Wild rice is not rice.
It is actually a long-grain marsh grass native to the Great Lakes region of the United States.
Many local Native Americans earn their living harvesting wild rice.
Sometimes it is known as Indian rice.
Yesterday I tried a new wild rice soup recipe.
It was much easier than my previous recipe because you do not have to precook the wild rice ahead of time.
Some days I am all about saving time....
I am all about it every day!!
Clean wild rice before cooking by placing it in a bowl with plenty of cold water.
Give the rice a stir, then set the bowl aside for a few minutes to let any debris float to the surface.
Pour off the water and proceed with the recipe.
Minnesota Wild Rice Soup
2 Tablespoons butter
3 carrots, finely diced
2 leeks, white and light green parts, finely diced
(I used onions)
2 celery stalks, diced
1/4 cup all-purpose flour
2 quarts chicken broth
3/4 cup wild rice
1/2 teaspoon salt
3/4 cup heavy cream, hot
(I used 1 cup....might use more next time)
3 Tablespoons dry sherry
(I omitted, because I didn't have any)
1/4 cup minced chives
3 Tablespoons chopped parsley
Heat the butter in a soup pot over medium heat.
Add the veggies and cook until softened....about 5 minutes.

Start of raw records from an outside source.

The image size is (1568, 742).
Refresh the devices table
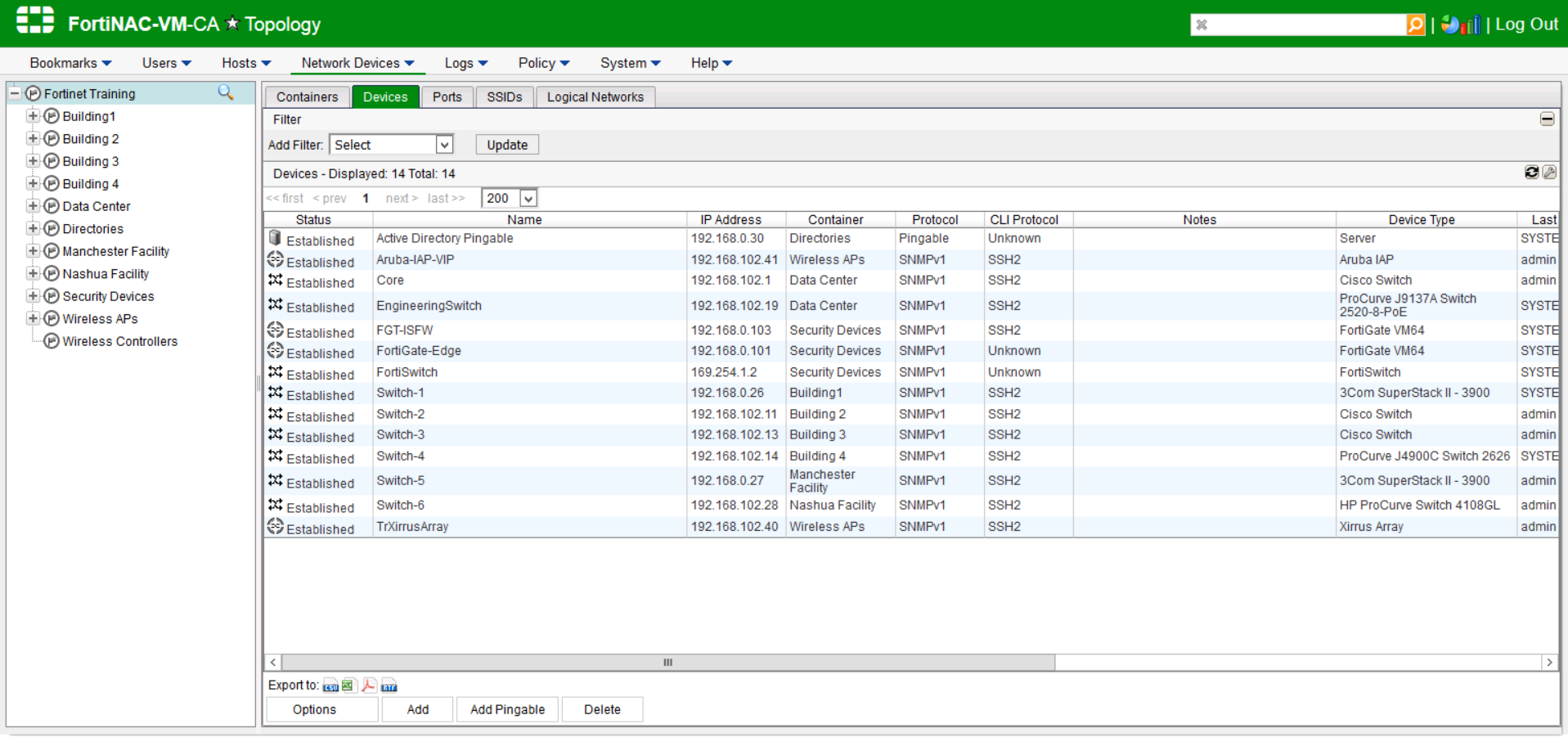[x=1531, y=173]
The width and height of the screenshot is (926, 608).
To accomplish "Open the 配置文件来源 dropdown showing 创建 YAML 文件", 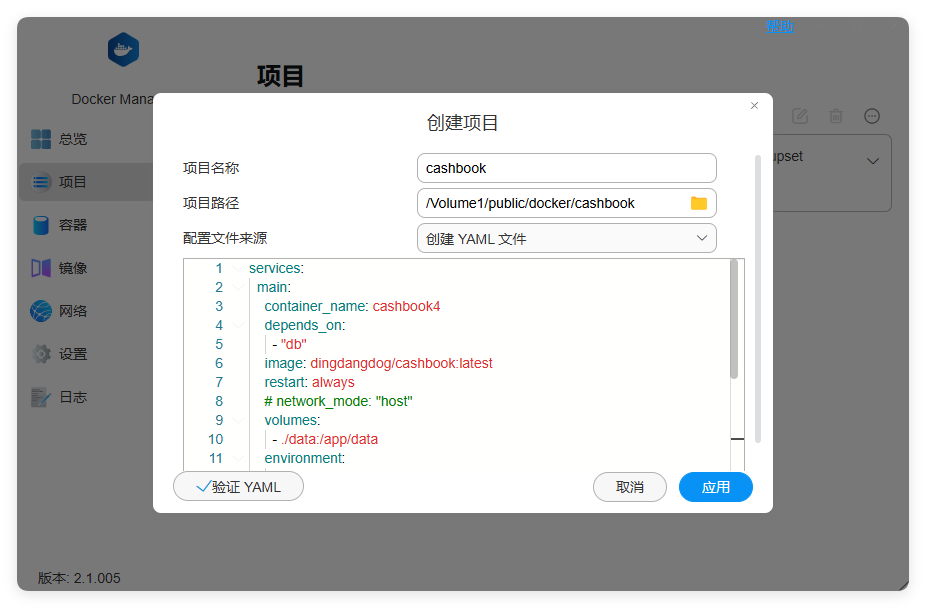I will click(566, 238).
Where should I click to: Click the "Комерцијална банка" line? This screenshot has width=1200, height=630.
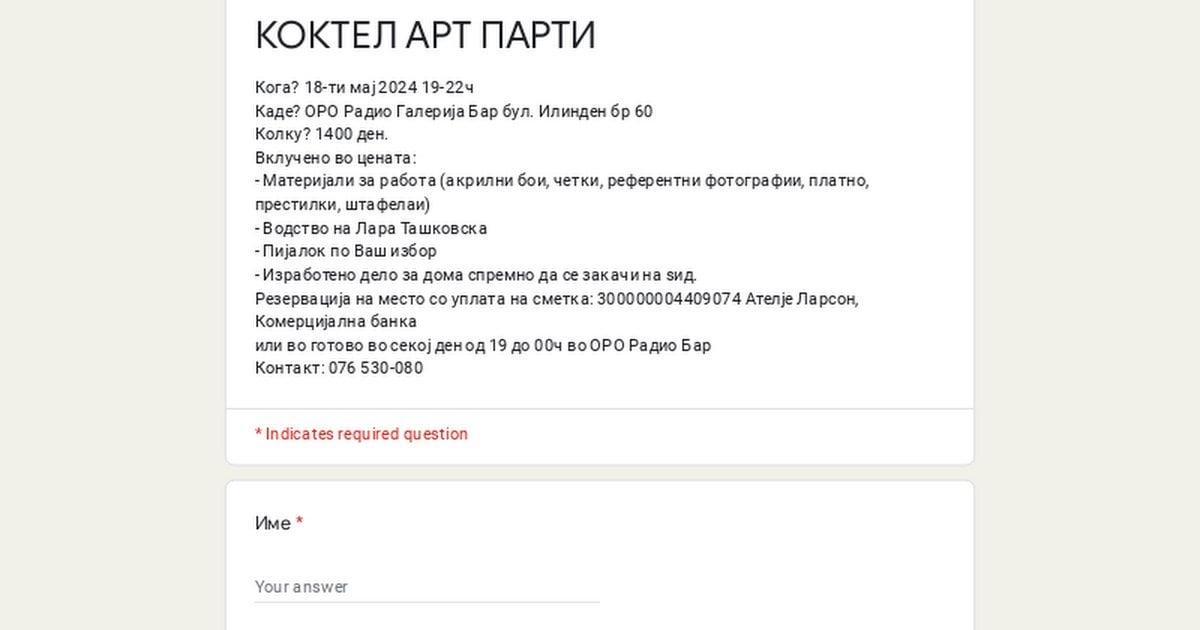(336, 322)
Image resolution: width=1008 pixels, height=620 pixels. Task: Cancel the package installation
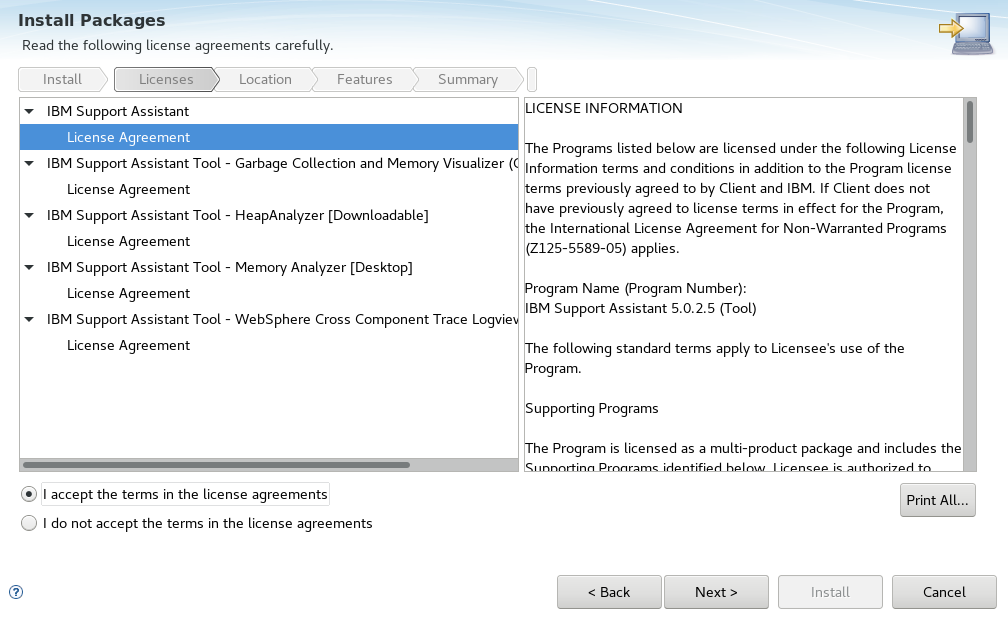[944, 592]
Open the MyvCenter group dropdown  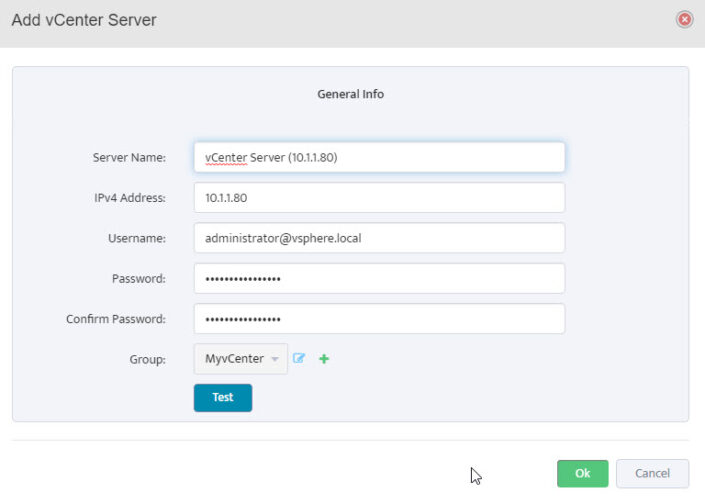click(233, 359)
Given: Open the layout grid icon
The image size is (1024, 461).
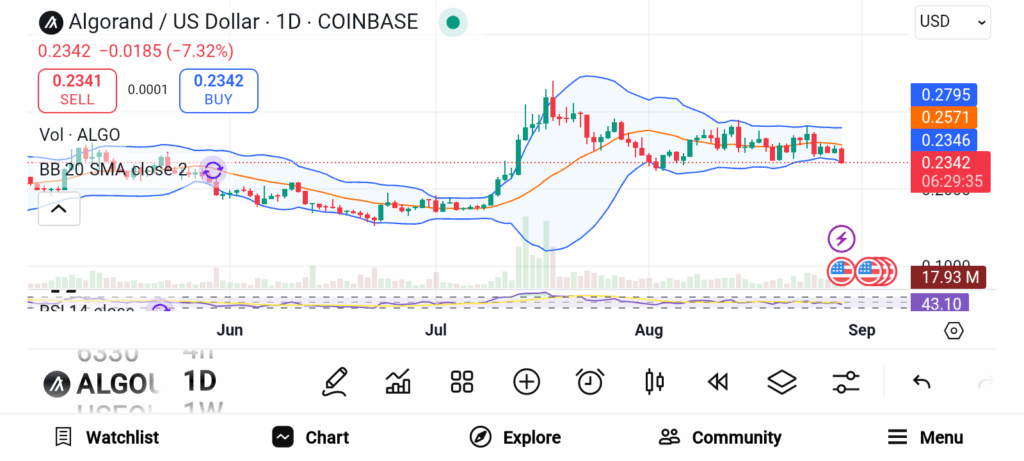Looking at the screenshot, I should 462,382.
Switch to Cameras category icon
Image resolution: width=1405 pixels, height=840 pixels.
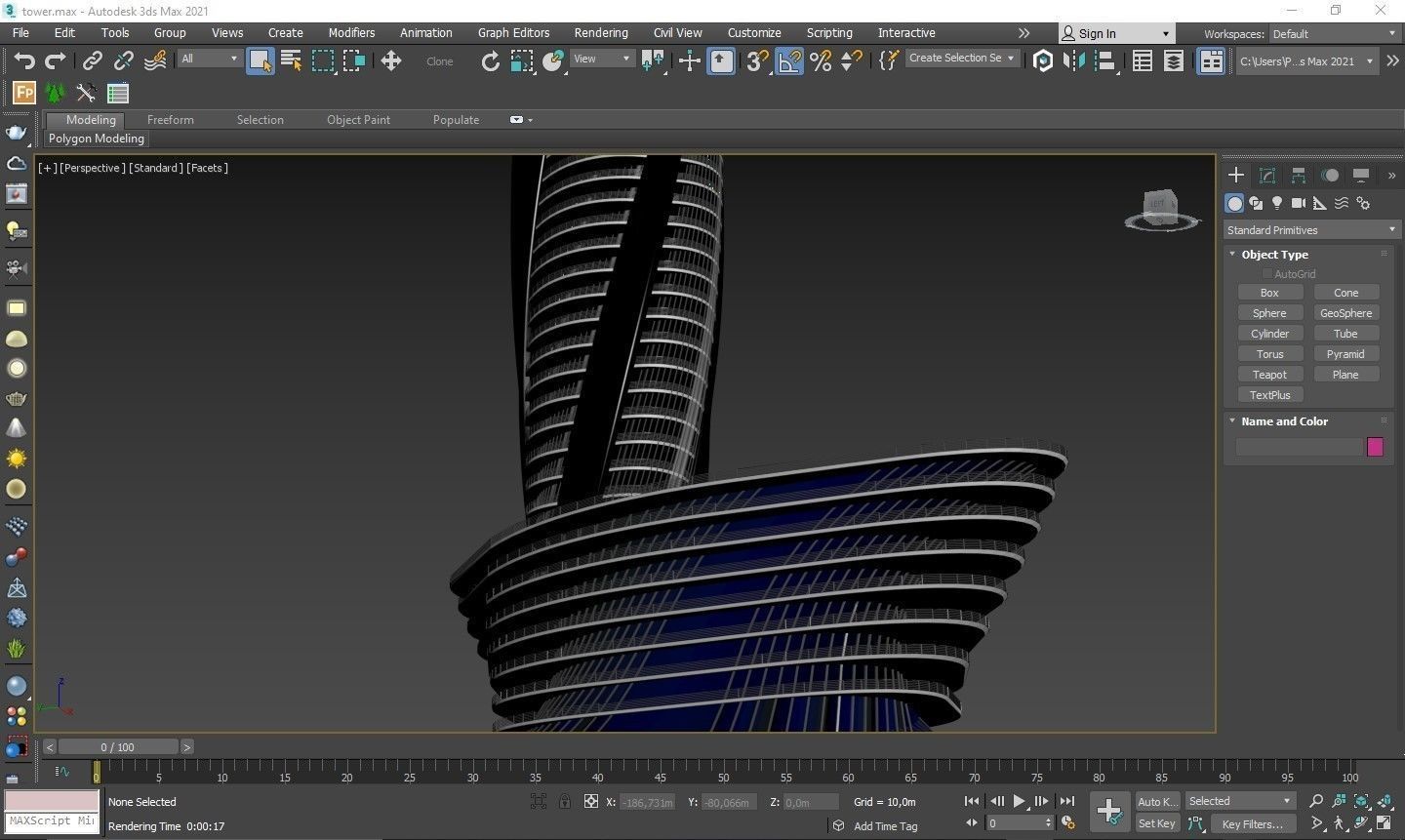pos(1299,203)
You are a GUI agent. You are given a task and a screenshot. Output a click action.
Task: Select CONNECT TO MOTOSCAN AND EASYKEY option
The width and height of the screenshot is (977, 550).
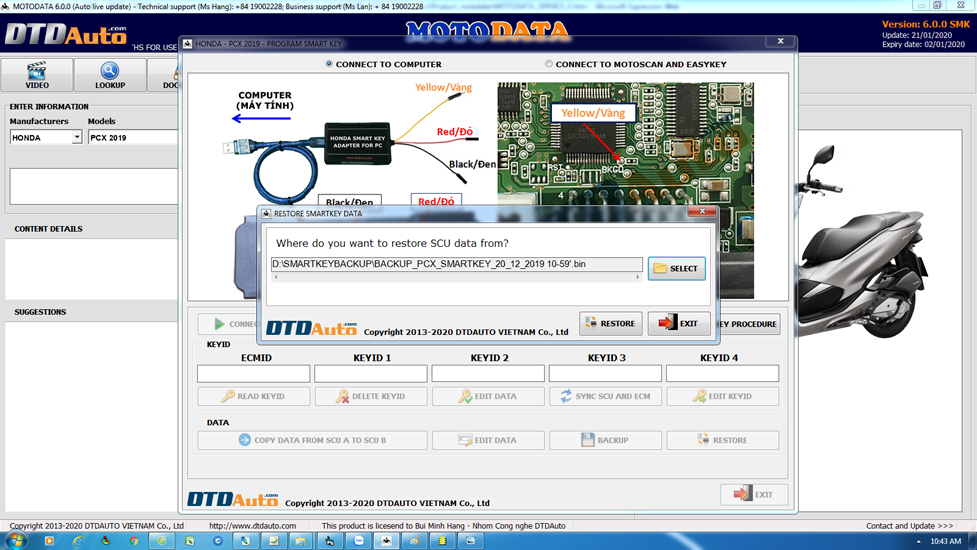[x=548, y=64]
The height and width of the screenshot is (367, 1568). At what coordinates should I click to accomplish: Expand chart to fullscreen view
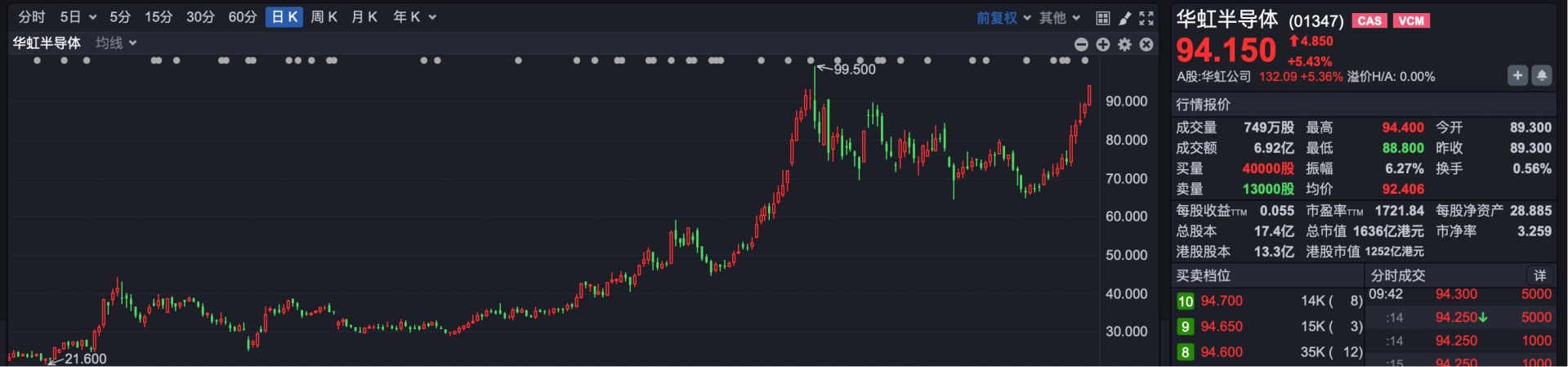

Reduce heat to low and add the flour....stir well.
Cook gently for about 3 minutes stirring constantly.
Add the broth slowing...whisking well to eliminate flour lumps.
Bring to a simmer.
Add the wild rice and salt.
Simmer until the rice is tender, but still a little chewy....about 45 minutes.
Stir in the heated cream and sherry. Season with salt. Garnish with chives and parsley.
Next time I plan on adding mushrooms....possibly some slivered almonds..and chicken, ham or bacon if we are eating meat that day. :)
This was especially tasty served with fresh Dill Bread.